Still not sure of the best Fence??

Any thoughts or advice on other systems?.... or would this be the envy of the forum.

I was going to get a shaper but do not use it all day non stop, and with the new laws on chip limiters etc, the cutters are starting to get too expensive, this being so I have a budget of £500.00 / 800$ so this should give me a good table way under budget.

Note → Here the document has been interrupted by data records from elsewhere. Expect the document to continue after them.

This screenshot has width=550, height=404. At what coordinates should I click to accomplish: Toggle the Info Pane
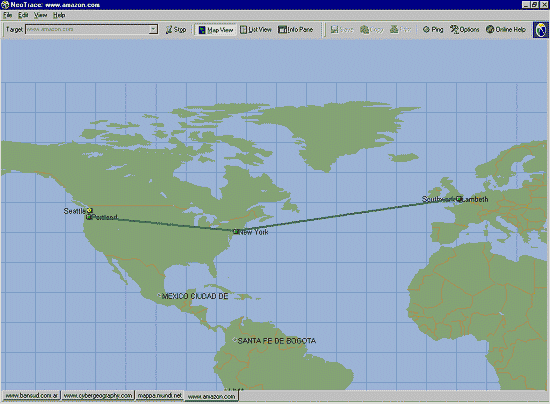pos(295,30)
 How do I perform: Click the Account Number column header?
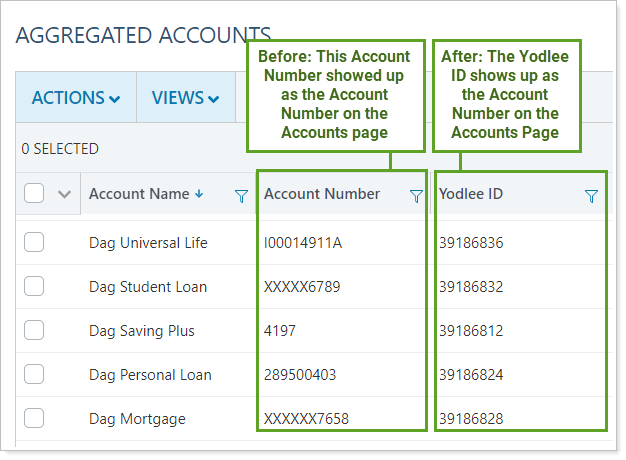click(x=322, y=194)
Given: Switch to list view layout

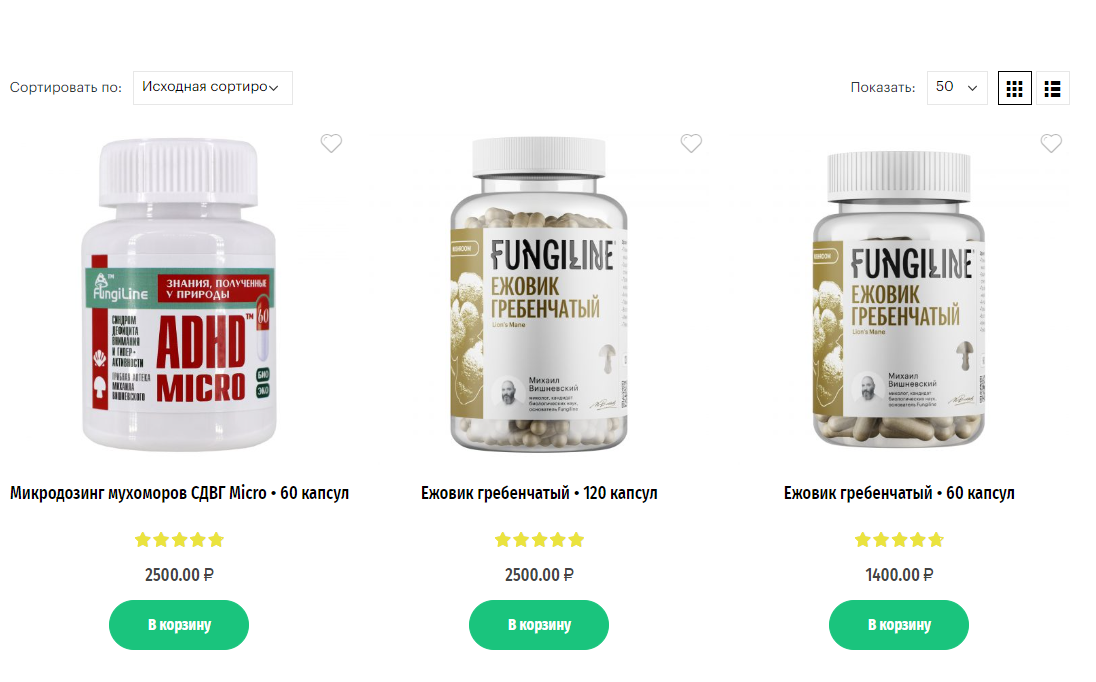Looking at the screenshot, I should click(x=1052, y=88).
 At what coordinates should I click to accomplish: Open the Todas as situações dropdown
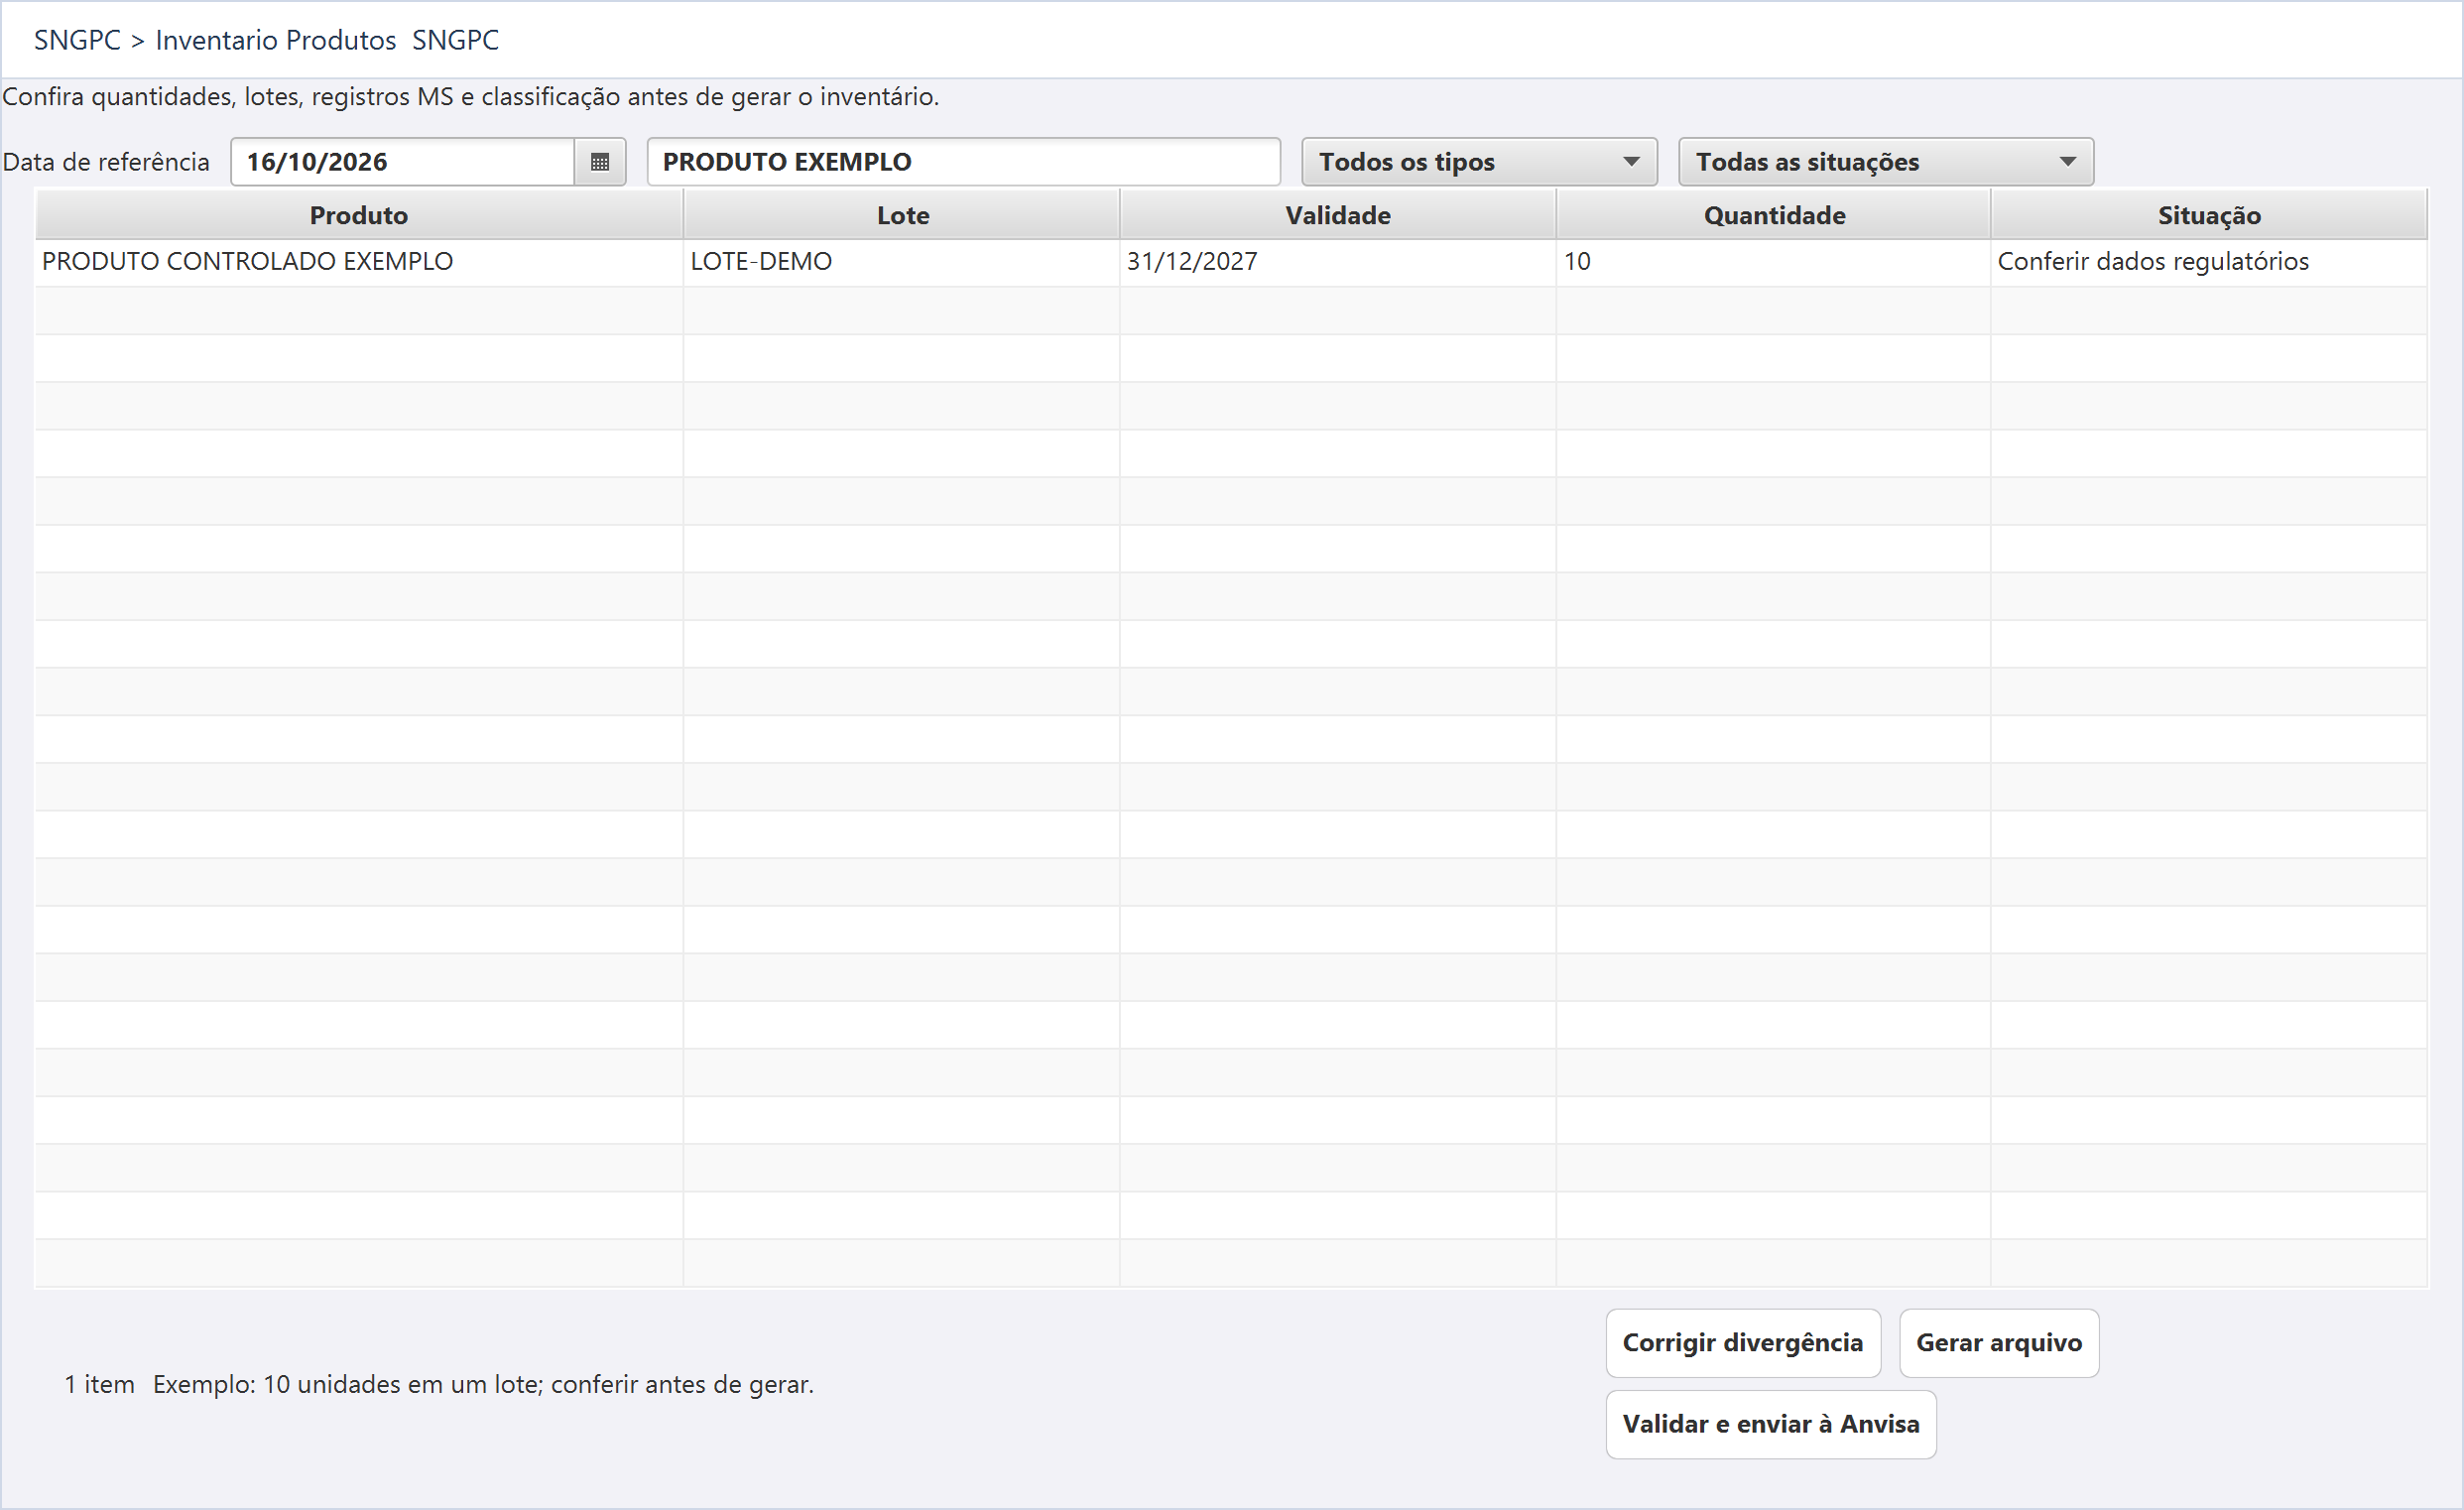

The reason i have not thought of porter cable or other good american makes of router is the voltage. i am here in the Uk and everything has to be 230V

Cheers and look forward to your thoughts

Pete


----------



## Mike (Nov 22, 2004)

Pete, hands down the best router table is the one you take the time to build yourself. If you browse through the articles on homemade tables you will find many excellent solutions. The trick is to design the table so it does what you need, not what somebody else thinks is right. One of the members built his large table top out of HDPE, perfect for routing the acrylic sheets he works with the most. Several have built theirs with home made router lifts. A couple have used the tilting top design. What do they all have in common? Their tables fit their needs to a T and they have the pride of having built them.


----------



## Mark (Aug 4, 2004)

As far as table, I'd have to suggest the Oak-Park one. Mainly because I'm familiar with their product and they have a very solid table.

http://www.oak-park.com


----------



## DONALD (Sep 12, 2004)

I think Mike has given you good advice. Build your own table and make it as simple as you can and still do the things you want. Put your money in the router and a few good bits. Order a plate with a template...........some dealers will drill the plate to fit your router. If you buy a router with above the table adjustment you wont need a lift. You will learn what features you need from using your shop built router and you can incorporate them into a simple table.


----------



## Hankstains (Apr 4, 2005)

Hi, great advice,
It is very easy to buy a table that is good for someone else.
Sorry, I may have misled you all a bit,
I had intended to build my own, but as i will need to buy a router table insert, i thought i may as well get the best, is that the woodpecker.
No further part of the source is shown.